Shot after shot, MacCready’s aim was true. It didn’t matter how quickly Hancock called them out or how unique his descriptions of the super mutants were.
“Ammo out! Reloading!”
“No, that won’t be necessary.” Hancock stood, tapping his telescope against his shoulder, staring hard at the younger man. His eyes contained a look of such open covetousness that it bordered on lust. “Color me impressed. Pick up your brass and meet me back inside.”
The first thing MacCready noticed when he walked back into the office was the two items Hancock had left on the coffee table for him: a tumbler of whiskey and an addictol inhaler. Hancock had his back to him and was preparing himself a drink.
Is this another test? The hell? Were my hands shaking that bad?! Fuck it!
MacCready picked up the whiskey and proceeded to gulp the entire glass in one breath. Setting the tumbler back down gently, he appeared nonchalant as he then picked up the inhaler and breathed in the addictol.

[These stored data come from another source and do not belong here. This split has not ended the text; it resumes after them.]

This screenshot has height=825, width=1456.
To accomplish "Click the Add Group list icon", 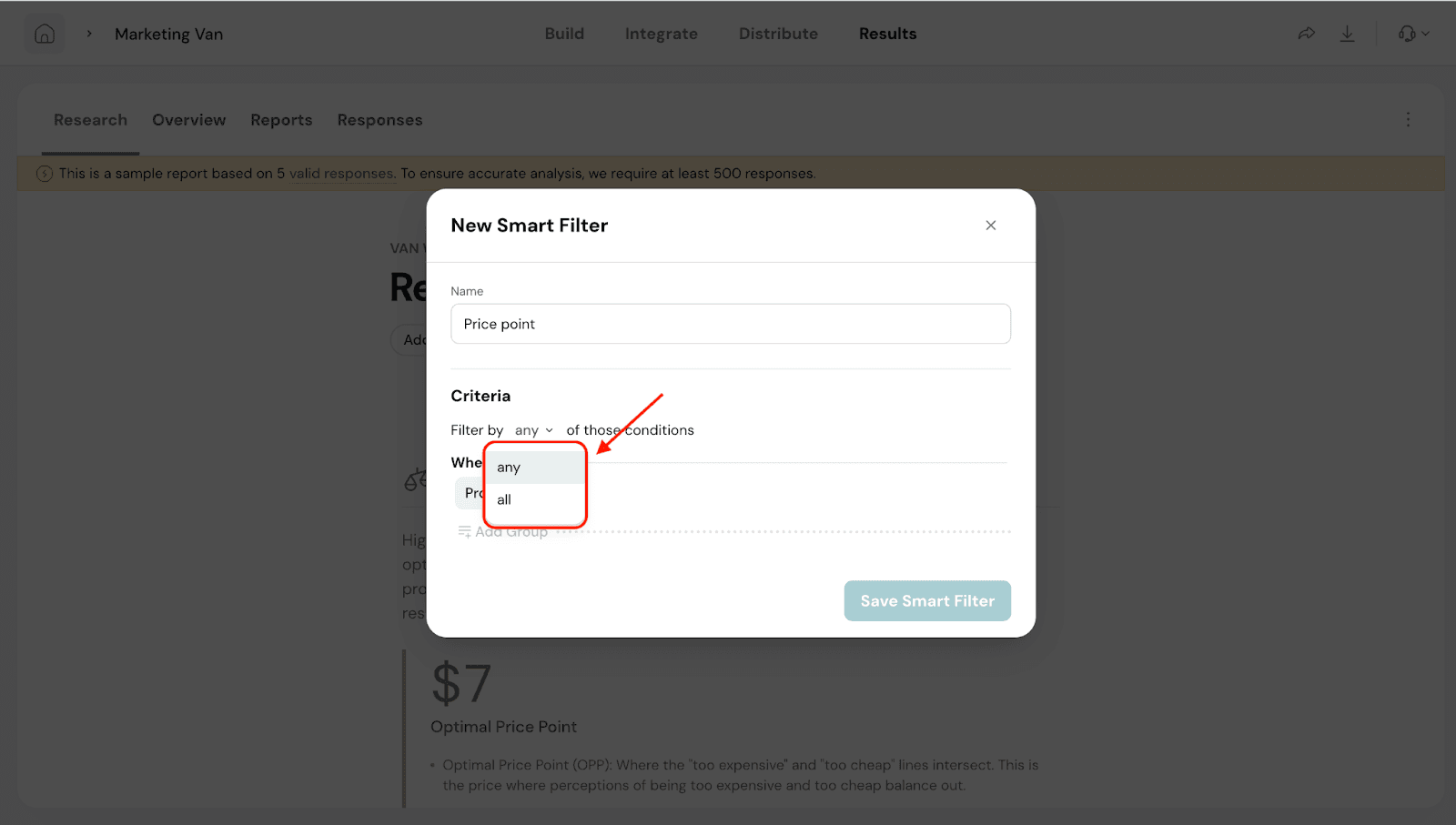I will pos(464,531).
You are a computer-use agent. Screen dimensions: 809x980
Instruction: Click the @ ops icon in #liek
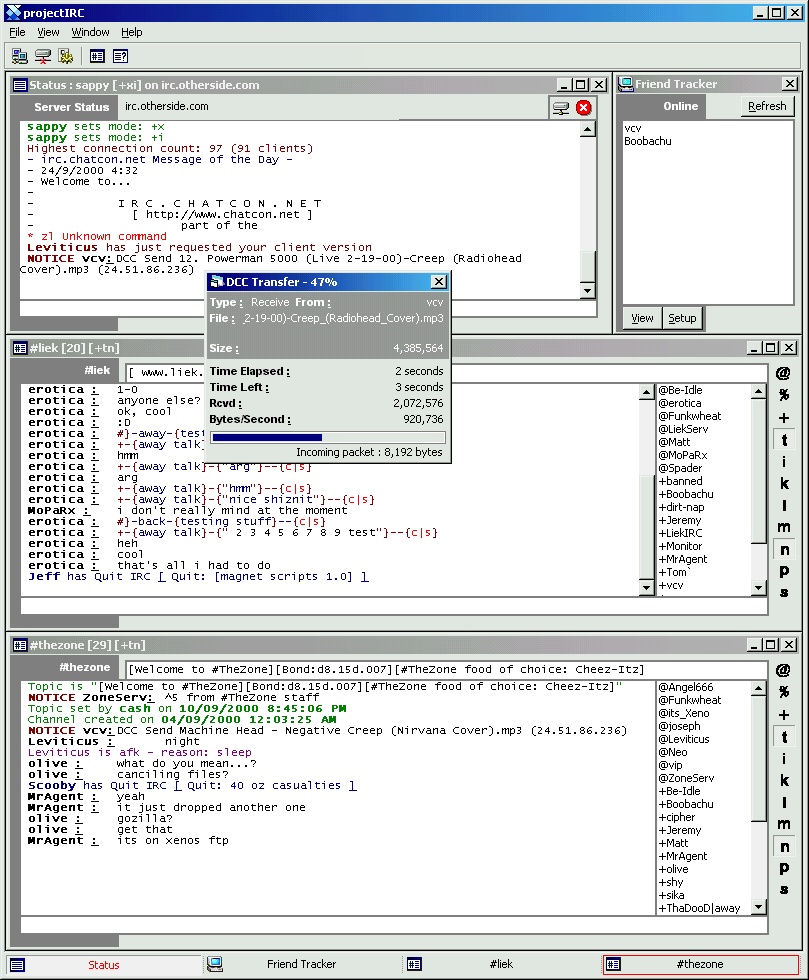[783, 374]
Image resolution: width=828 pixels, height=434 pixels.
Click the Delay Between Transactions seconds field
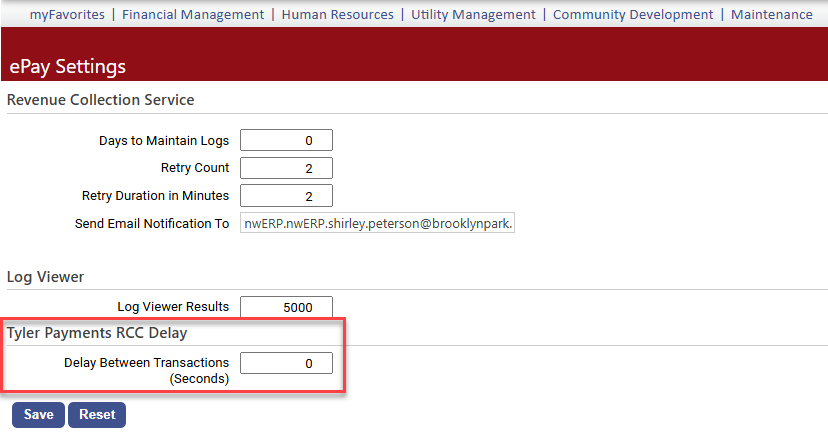[286, 363]
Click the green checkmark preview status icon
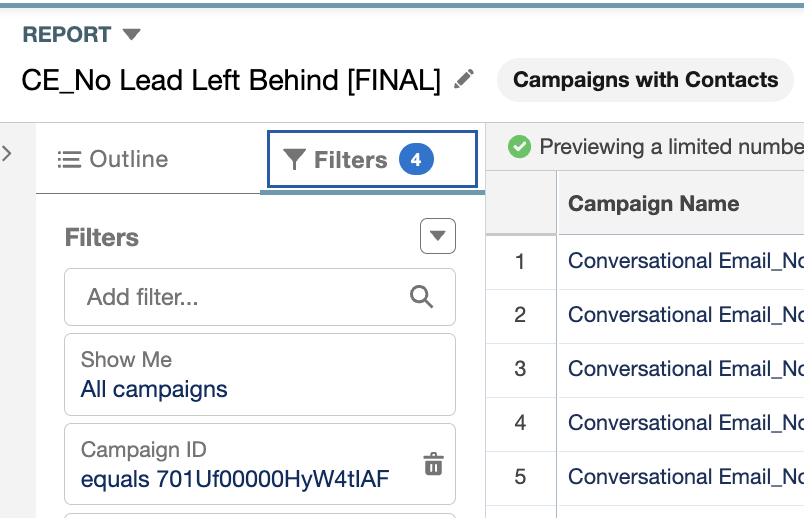Viewport: 804px width, 518px height. 519,147
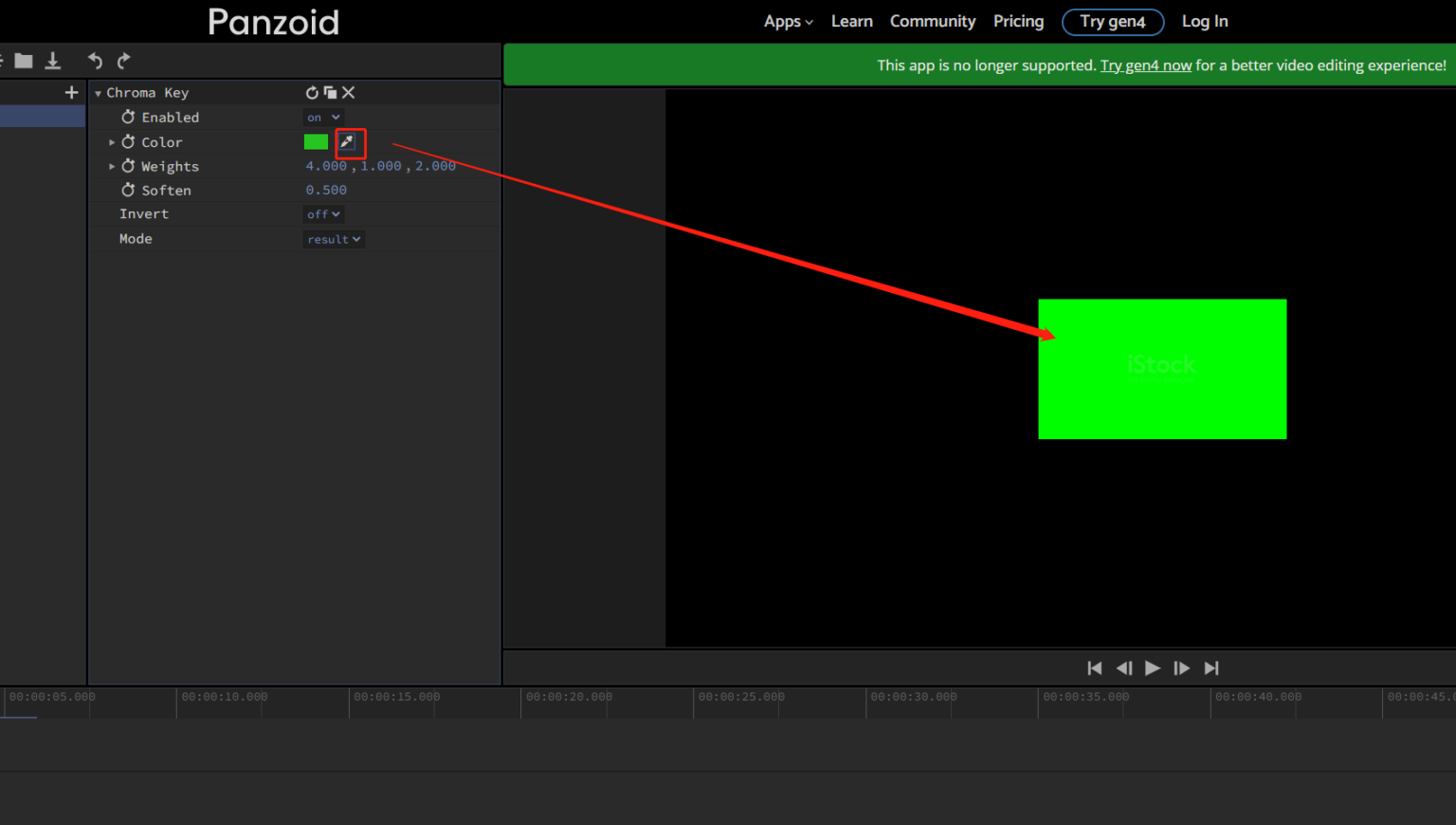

Hancock’s laugh rang out through the State House, making several members of the Watch jump, “HA! You are fulla piss ain’t cha? You know that whiskey is actually pretty good. I’ll pour you another if you’d actually like to taste it this time.” Laughing again at MacCready’s confused look, Hancock explained, “Who am I to judge the vices of another man? I offered two different solutions to your problem with not a string attached to either. That wasn’t a test Little Brother, but I’ll give you an ‘A’ all the same. Shit! You get a goddamn gold star for that one!”
“Okay… then yes I would like another… please.”
As MacCready sipped his second glass Hancock presented him with a contract. “This is my standard mercenary contract, with a few addendums. What this simply states is that my jobs get priority and while you may accept any bodyguard, caravan guard, pest removal and escort services that you are offered, assassinations must be ran past Fahrenheit or me first. No sense picking fruit before it’s ripe, you feel me?”
“I actually don’t plan on taking… head hunting jobs anymore.” MacCready’s eyes held a hard look and his jaw was set. “Shooting armed super mutants is one thing…”
“That so? Hmmm, too bad cause I have a very lucrative job of just that nature, couple of bad apples past due for pickn’.”
MacCready’s resolve softened at the mention of a higher pay-out, “Who are they? What did they do?”
“Leftovers from Vic; guy used to run Goodneighbor. He was a thunderous asshole and these three were some of his worst thugs. All the nasty shit you could think of, that was their MO. I have files on all three but I can’t act directly against ‘em. They know all my people and that Railroad ass-hat sez he’s not for ‘cleaning up my garbage’. HA! How’s that for gratitude?”
MacCready wasn’t sure who the “ass-hat” in question was but the rest was pretty clear, “Because they won’t know me I can personally verify their location and then take them out.” At war with himself, MacCready really wanted, no, needed the money but felt he had to stay true to his convictions. Standing up, he prepared to leave before he weakened further, “I’m sorry but I’ve made some promises and I can’t accept…”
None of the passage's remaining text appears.